++++ Article

When selecting personnel and determining equipment needed depth is a major factor. Depth must be carefully measured due to decompression. Charts should be taken as only a probable depth. The best way to know depths is through preplanning. When the Team dives the area frequently, then they know the depth of every site in their response area. Fresh water divers also need to worry about depth. Many lakes drop to over 100 feet rapidly. Some areas may be out of the scope of dive operations due to the depth exceeding safe diving limits.

During pre-planning the Team should note bottom contours and characteristics. The bottom dictates search technique and possible hazards in the area, such as trees and caves. A bottom may be full of lines and cables. Sometimes these can hinder search operations. Divers need to be cautioned not to cut any lines or cables underwater, until they are certain of their purpose.

Visibility will influence what type of search techniques should be employed. In limited visibility bottom time increases due to a longer period of time to find the object being searched for. Visibility can dictate how the team performs search operations. Bottom type has a lot to do with visibility. Additional divers and search teams will be required under bad conditions.

In salt water environments divers have to consider dangerous marine life. Crash sites of aircraft or boating accidents can draw sharks. In general most marine life leave divers alone. The best prevention a diver has against marine life is knowing what is, and what is not dangerous in the area. Fresh water divers also have to consider dangerous marine life. Although most people only think of the sea as having dangerous creatures, freshwater can have snakes, and alligators.

Every operation will have conditions that are under team control and those that are not under team control. Time is the biggest variable not under team control. Dive gear, and search and recovery equipment should be under the direct control of the dive team. In any operation the team must identify all resources. This includes personnel, equipment, time, and support.

After arriving at the scene the team has to access the area for entry and exit points. Stand by divers have to be designated and ready to enter the water. The Team Leader and Divemaster need to in all cases, note the condition of the divers in determining bottom time, especially fatigue, not only the depth.

After the dive objective has been met, whether it is an actual operation or training dive, the planning must carry through site breakdown, and record filing. All gear must be recovered, cleaned, and inspected. Tanks must be filled and ready to go for the next operation. Debriefing of all team members to discuss the over all operation should only be done after the team is ready to respond again, by having all gear stowed and tanks full. All equipment must be ready, emergency accessories that will be needed is available and everything has been serviced and inspected. The dive site is not the place to inventory equipment, it has to be done well in advance, everything needs to be ready. A final inventory of all needed items is done at the dive site, but it is to make sure all is ready. Some situations may dictate that items need to be borrowed from the fire department, such as ladders.

++++++++
++++ Dataset excerpt

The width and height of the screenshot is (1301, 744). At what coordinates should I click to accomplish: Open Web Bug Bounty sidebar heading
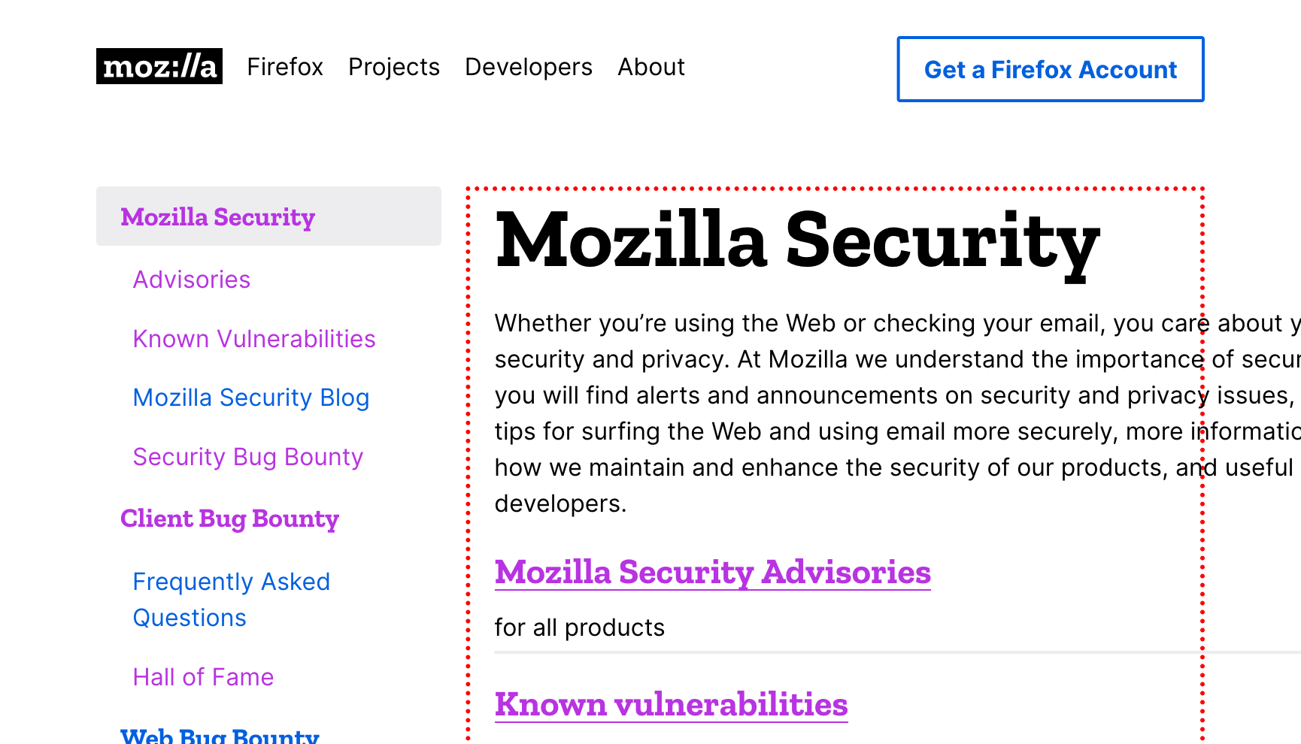[220, 735]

++++++++

◆ Goal A ◆
Summarize the dive planning text in two sentences.
◆ Goal B ◆
According to the dive planning text, what is the biggest variable not under team control?

◆ Exercise result A ◆
Planning a dive operation requires assessing depth, bottom conditions, visibility, and dangerous marine life: depth shapes personnel and equipment choices, while the bottom and visibility dictate the search technique. The team must identify all its resources, designate standby divers, and weigh diver fatigue when setting bottom time, and after the dive it must recover, clean, and inspect all gear and fill tanks before debriefing.

◆ Exercise result B ◆
Time.